▸ **Excerpt to read**:
= Beginning of Section =
Meat from bears hunted in spring is sweet and tender because the bear’s been eating young vegetation. On the other hand, a bear killed in the fall will have a layer of fat that makes the meat coarser.
To some, bear resembles a strong-tasting beef with less fat, while others describe it as having a similar taste to wild venison.
Is it Legal to Hunt and Eat Bears?
In most states, you’re allowed to hunt and eat bears, but selling the meat is illegal unless you have a permit. If you kill a bear, you can share the meat with friends and family but not make a profit from it.
Bear hunting requires a state permit and is only allowed during the specified hunting season. In Maine, you can legally hunt bears from late August to late November, while in New Jersey, it’s restricted to just 10 days – five in October and five in December.
Most states only allow the hunting black bears, with grizzlies and brown bears protected. Non-residents can hunt these bear species in Alaska, but only if accompanied by a licensed resident.
The number of bears you can kill varies between states, as do the permitted hunting methods. In New Jersey, you can only take one bear weighing 75 pounds or more, and you’re not allowed to shoot or even “have a loaded weapon within 300 feet of a baited area.”
In Alaska, bear hunting is permitted year-round; you only require a hunting license. The bag limits are also bigger, and “in most Interior units, each hunter may take more than one black bear each regulatory year.”
Is Beat Meat Good for You?
Bear meat is healthier than beef because it’s lower in fat. A 100g portion of bear meat contains just 8.3% fat, while the same serving of beef contains up to “contains up to 20.7% fat.”
It is fattier than other wild meats, like elk and buffalo, but is still a healthy source of protein, with each 100g portion containing approximately 20g of protein.
Bear meat has higher than average iron levels, with a 100g portion containing “a whopping 7.2 milligrams of iron.” Iron is an essential component of hemoglobin, without which our bodies struggle to transport oxygen effectively, leading to fatigue.
Although high in cholesterol, bear meat is low in sodium and a good source of vitamin B12, zinc, and riboflavin.
Bear meat may not have all the health benefits of elk, but it’s not as bad for you as heavily processed meats like sausages and beef burgers.
= End of Section =
▸ **Information supplied**:
= Beginning of Section =
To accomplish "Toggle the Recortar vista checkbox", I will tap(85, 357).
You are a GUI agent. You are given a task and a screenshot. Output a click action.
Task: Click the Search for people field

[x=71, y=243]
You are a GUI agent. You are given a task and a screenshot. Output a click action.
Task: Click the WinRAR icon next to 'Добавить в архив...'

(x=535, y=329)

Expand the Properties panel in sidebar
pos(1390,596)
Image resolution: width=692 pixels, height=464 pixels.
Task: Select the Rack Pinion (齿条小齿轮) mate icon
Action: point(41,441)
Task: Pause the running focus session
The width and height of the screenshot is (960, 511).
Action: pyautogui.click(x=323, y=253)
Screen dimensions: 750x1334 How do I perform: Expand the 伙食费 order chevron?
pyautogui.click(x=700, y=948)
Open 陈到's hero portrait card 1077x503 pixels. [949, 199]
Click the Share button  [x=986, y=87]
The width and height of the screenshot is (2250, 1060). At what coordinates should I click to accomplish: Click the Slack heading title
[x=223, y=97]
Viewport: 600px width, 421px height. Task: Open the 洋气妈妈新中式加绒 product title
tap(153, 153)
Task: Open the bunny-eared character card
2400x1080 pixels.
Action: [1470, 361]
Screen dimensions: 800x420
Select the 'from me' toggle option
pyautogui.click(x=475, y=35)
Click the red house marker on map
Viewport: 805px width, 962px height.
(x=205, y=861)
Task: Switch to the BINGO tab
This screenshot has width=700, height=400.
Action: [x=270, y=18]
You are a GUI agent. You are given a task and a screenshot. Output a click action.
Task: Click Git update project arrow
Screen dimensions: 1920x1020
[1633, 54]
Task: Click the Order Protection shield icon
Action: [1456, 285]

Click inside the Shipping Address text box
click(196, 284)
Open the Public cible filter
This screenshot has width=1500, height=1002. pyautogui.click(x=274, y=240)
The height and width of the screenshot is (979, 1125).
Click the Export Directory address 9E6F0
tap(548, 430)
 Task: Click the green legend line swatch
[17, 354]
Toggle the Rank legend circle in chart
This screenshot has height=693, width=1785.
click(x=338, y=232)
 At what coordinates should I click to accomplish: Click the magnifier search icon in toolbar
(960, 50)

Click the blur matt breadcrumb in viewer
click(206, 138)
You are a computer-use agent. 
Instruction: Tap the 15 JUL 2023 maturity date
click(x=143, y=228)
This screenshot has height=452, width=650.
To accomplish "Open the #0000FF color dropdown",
= End of Section =
▸ **Problem requirements**: From the text on bear meat, extract verbatim the section that starts with the words "Most states only" and finishes with "Good for You?".

▸ **Exercise answer**:
Most states only allow the hunting black bears, with grizzlies and brown bears protected. Non-residents can hunt these bear species in Alaska, but only if accompanied by a licensed resident.
The number of bears you can kill varies between states, as do the permitted hunting methods. In New Jersey, you can only take one bear weighing 75 pounds or more, and you’re not allowed to shoot or even “have a loaded weapon within 300 feet of a baited area.”
In Alaska, bear hunting is permitted year-round; you only require a hunting license. The bag limits are also bigger, and “in most Interior units, each hunter may take more than one black bear each regulatory year.”
Is Beat Meat Good for You?